## Directive
Pull out the lines from the one containing "Click the Google" through the final line of the entries, both ends included, and reproduce them word for word.

Start of Data listing

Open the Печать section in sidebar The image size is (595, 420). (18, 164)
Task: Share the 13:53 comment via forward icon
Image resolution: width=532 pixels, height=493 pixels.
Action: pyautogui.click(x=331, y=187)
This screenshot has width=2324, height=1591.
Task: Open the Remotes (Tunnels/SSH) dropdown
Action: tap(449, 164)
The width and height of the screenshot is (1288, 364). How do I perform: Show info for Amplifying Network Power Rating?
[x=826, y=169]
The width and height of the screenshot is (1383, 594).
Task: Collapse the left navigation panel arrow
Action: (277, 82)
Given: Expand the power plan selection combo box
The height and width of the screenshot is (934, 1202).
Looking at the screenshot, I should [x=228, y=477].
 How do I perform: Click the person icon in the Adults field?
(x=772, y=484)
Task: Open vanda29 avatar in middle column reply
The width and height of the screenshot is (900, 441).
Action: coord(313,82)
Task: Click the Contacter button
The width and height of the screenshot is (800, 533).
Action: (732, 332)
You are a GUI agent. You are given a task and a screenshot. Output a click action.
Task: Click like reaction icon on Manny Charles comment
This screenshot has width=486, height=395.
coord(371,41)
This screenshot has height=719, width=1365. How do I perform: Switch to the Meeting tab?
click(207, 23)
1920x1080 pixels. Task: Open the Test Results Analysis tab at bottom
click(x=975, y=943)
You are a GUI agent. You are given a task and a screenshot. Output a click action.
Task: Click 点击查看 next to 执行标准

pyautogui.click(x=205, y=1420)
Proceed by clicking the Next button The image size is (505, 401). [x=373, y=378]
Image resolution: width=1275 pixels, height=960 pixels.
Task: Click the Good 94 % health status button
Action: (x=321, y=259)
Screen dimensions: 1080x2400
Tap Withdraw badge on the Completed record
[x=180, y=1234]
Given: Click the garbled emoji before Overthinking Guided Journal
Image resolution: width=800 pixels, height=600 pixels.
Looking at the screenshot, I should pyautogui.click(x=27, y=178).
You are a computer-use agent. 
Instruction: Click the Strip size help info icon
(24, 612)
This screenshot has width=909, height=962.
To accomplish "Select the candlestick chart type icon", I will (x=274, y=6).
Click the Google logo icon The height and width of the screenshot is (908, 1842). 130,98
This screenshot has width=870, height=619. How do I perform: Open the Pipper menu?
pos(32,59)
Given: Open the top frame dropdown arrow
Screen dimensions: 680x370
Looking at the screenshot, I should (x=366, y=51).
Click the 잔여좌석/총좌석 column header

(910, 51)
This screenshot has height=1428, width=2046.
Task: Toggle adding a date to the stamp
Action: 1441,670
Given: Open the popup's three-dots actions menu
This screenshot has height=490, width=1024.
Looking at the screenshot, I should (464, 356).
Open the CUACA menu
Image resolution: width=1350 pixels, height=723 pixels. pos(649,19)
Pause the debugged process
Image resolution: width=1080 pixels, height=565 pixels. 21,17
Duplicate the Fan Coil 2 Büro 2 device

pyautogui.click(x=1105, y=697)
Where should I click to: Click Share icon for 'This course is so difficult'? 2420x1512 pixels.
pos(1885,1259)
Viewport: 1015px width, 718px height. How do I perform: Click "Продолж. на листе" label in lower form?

End of Data listing

## Output below
Click the Google logo icon The height and width of the screenshot is (908, 1842). 130,98
This screenshot has width=870, height=619. How do I perform: Open the Pipper menu?
pos(32,59)
Given: Open the top frame dropdown arrow
Screen dimensions: 680x370
Looking at the screenshot, I should (x=366, y=51).
Click the 잔여좌석/총좌석 column header

(910, 51)
This screenshot has height=1428, width=2046.
Task: Toggle adding a date to the stamp
Action: 1441,670
Given: Open the popup's three-dots actions menu
This screenshot has height=490, width=1024.
Looking at the screenshot, I should (464, 356).
Open the CUACA menu
Image resolution: width=1350 pixels, height=723 pixels. pos(649,19)
Pause the debugged process
Image resolution: width=1080 pixels, height=565 pixels. 21,17
Duplicate the Fan Coil 2 Büro 2 device

pyautogui.click(x=1105, y=697)
Where should I click to: Click Share icon for 'This course is so difficult'? 2420x1512 pixels.
pos(1885,1259)
Viewport: 1015px width, 718px height. How do I perform: Click "Продолж. на листе" label in lower form?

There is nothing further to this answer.